COMPLETE THE FOLLOWING:
1. Rewrite the Horizon Theory passage between "Horizon Theory is" and "or deplete them.", inclusive, replacing "capacity" with "potential".
2. In the core sequence described in the Horizon Theory text, what role does being play?
3. Extend the Horizon Theory text with new writing that starts right after its final sentence.

DOCUMENT EXCERPT:
....

Horizon Theory

An emerging field for human development, energy, and viable systems.

Horizon Theory is an emerging interdisciplinary field that studies how human development unfolds within energy-limited systems and how generative conditions allow capacity to grow over time.

It begins from a simple claim: sustainable action does not begin with behaviour or outcomes alone. It depends on the energetic and developmental conditions that make viable action possible in the first place.

Field statement

Horizon Theory examines how the conditions surrounding human life expand or contract the horizons of possible development. It studies the relationship between energy, regulation, perception, becoming, action, and the systems that either sustain or deplete them.

Rather than replacing existing disciplines, it sits alongside them, connecting biology, psychology, systems thinking, sociology, and sustainability through a shared concern with viable human development.

Core sequence

Energy → Being → Experiencing → Becoming → Doing

In this sequence, energy provides capacity, being stabilises the organism, experiencing shapes perception, becoming integrates learning and identity, and doing expresses development through action and participation.

....

Dataset items
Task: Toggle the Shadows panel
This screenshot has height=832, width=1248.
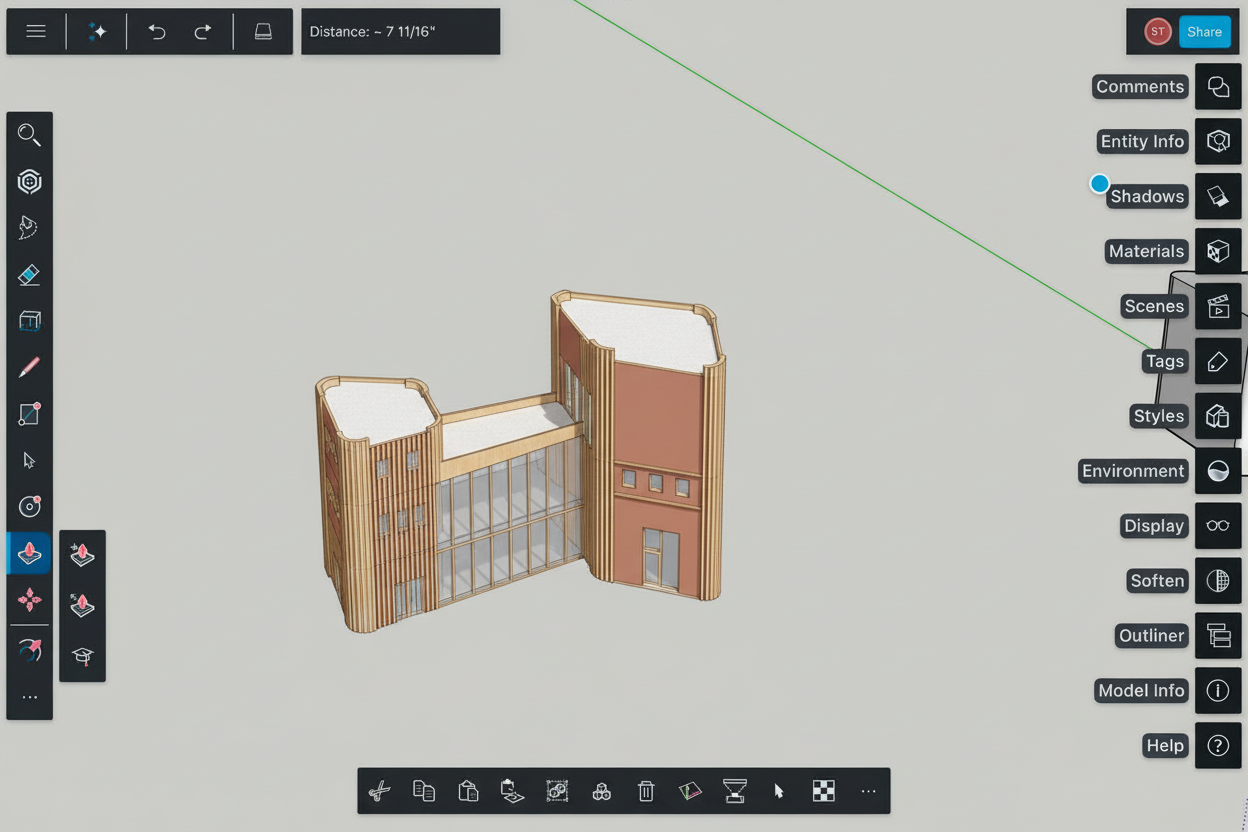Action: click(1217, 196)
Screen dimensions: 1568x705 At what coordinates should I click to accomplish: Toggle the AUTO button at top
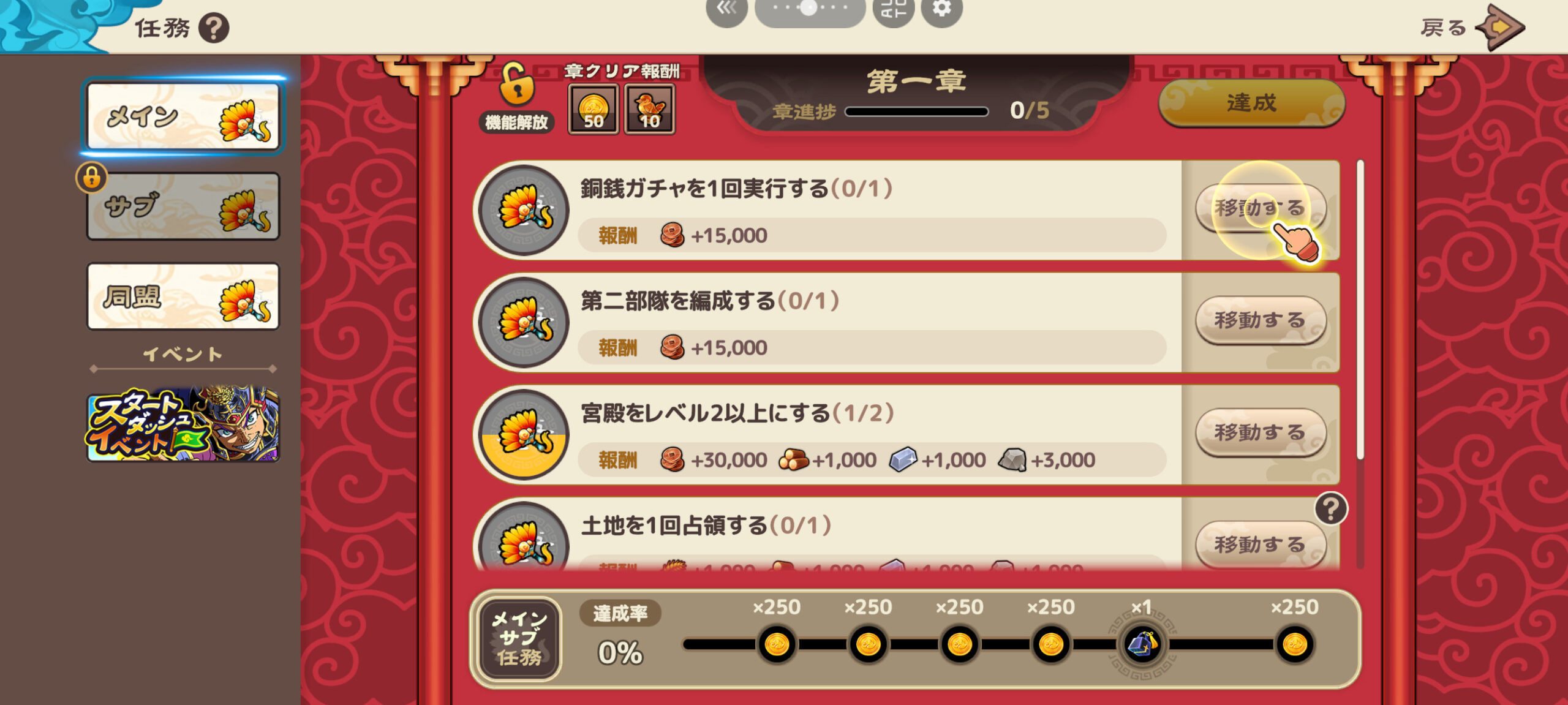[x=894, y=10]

....

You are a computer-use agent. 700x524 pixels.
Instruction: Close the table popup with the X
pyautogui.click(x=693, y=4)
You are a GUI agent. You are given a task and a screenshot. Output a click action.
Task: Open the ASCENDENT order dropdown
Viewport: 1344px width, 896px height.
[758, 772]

....

TASK-BY-TASK RESULTS:
1.
Horizon Theory is an emerging interdisciplinary field that studies how human development unfolds within energy-limited systems and how generative conditions allow potential to grow over time.

It begins from a simple claim: sustainable action does not begin with behaviour or outcomes alone. It depends on the energetic and developmental conditions that make viable action possible in the first place.

Field statement

Horizon Theory examines how the conditions surrounding human life expand or contract the horizons of possible development. It studies the relationship between energy, regulation, perception, becoming, action, and the systems that either sustain or deplete them.

2. Being stabilizes the organism.

3.
Development occurs primarily within becoming, where experience is integrated into capability.

The three principles

1. Energy Constraint Principle

Human systems are energy-limited systems. All regulation, perception, development, and action depend on finite biological and cognitive capacity.

2. Developmental Sequence Principle

Sustainable action emerges through a sequence. When systems target doing alone, they invert development and undermine capacity.

3. Generativity Principle

Sustainable systems maintain the internal and external conditions that replenish energy and support development over time.

The three horizons

Horizon I — Survival

Development is constrained by energy deficit. Regulation is fragile, perception narrows, and behaviour becomes reactive.

Horizon II — Stability

Enough energy is available for consistent functioning. Development can continue, but remains limited by available conditions.

Horizon III — Generativity

Energy is replenished sufficiently for development to expand. Capacity compounds, complexity tolerance grows, and future-oriented action becomes possible.

Why it matters

Horizon Theory helps explain why so many systems produce burnout, performative behaviour, stalled development, and distorted outcomes. It also points toward a different design logic: conditions before pressure, development before demands, and generativity before extraction.